Of course, real advance takes place when we become end-zone people.  Getting ourselves down to the goal line requires focus, purpose, sold-out living for Christ and His work.  Living there, we are reliant on God’s grace and power if we are to make a difference.  There we cannot yield to other fascinations and interests.  End zone people live all out for God and have no tolerance for sin and practices which will hurt their focus on the goal line.

End-zone people live absolutely sold out to God.  They keep no hidden closets of sin or self.  They do not water down their discretionary time with excessive pleasures that only provide hours of entertainment to warm one’s self.  Such men and women have absolutely no tolerance the smallest of lies or lusts.  Their eyes are on the end-zone. 

While others stay mid-field, thinking about the parties to follow and the pleasures to enjoy, end zone people are pushing only to get the ball over the line.  Each day they live for that goal.  So, they discipline their minds and lives.

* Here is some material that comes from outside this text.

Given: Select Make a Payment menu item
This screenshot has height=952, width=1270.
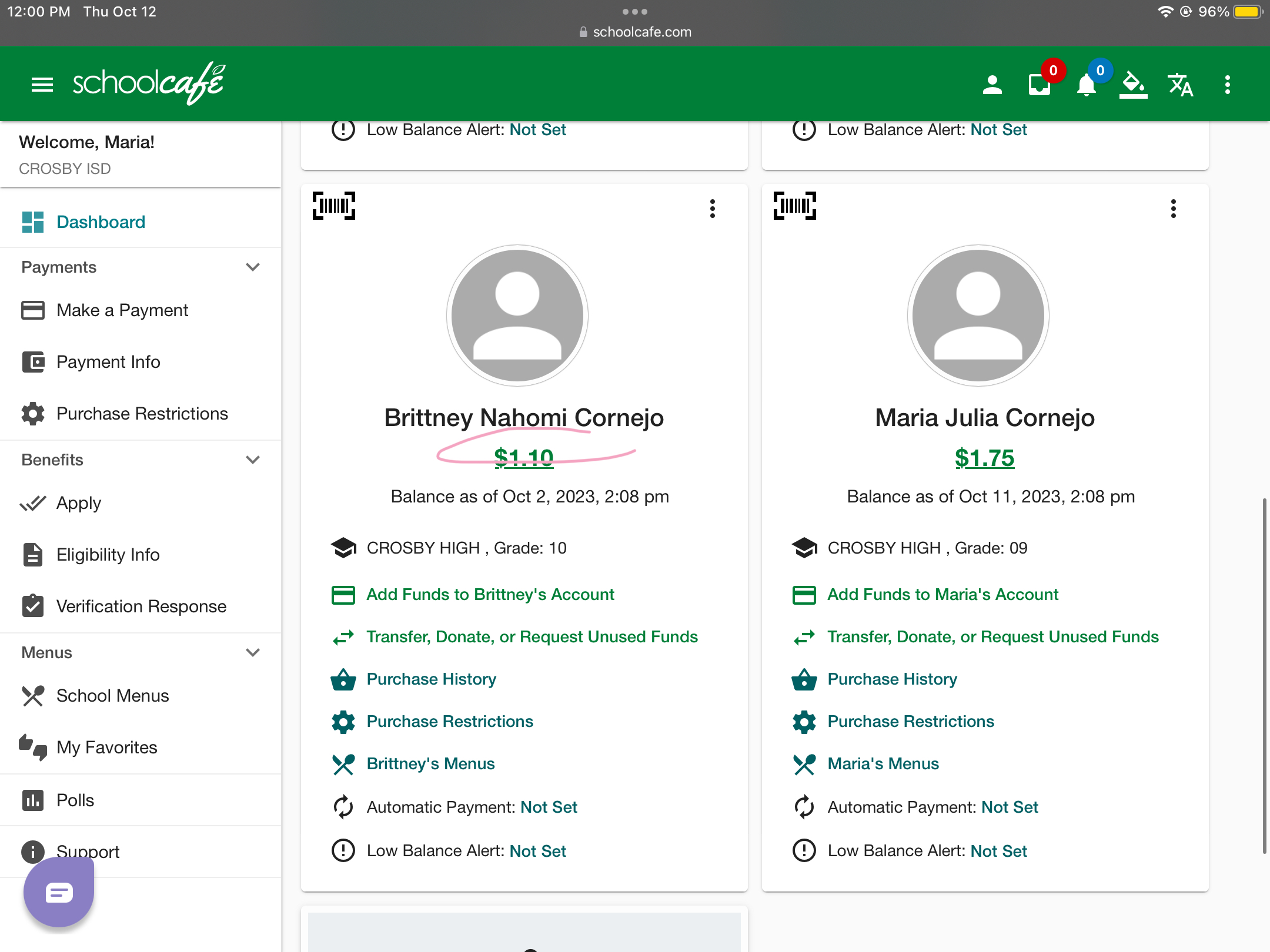Looking at the screenshot, I should [x=122, y=310].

The New Year only confirms once again that time is going somewhere.  We can play with our relationship with Jesus mid-field, doing all the professional rituals while our hearts cool and our interests are more out in the city than getting the ball down to the end-zone. 

Mid-field people feel they can stay in the game and still maintain a life of selfish pleasure and quiet sins, tolerating sins of anger, arrogance, and apathy.

My call for all of us is to become serious end-zone people:  men and women who will move beyond information to transformation, beyond duty to delight, beyond keepers of the aquarium to serious fishers of men, and beyond mechanical routine to a passionate drive to know Jesus Christ.

We will find those kinds of people down at the end-zone, living all of Jesus and giving all of themselves to the mission of completing Christ’s Commission.  So, on which part of the field are you and I?  Pause long enough and your heart will tell you.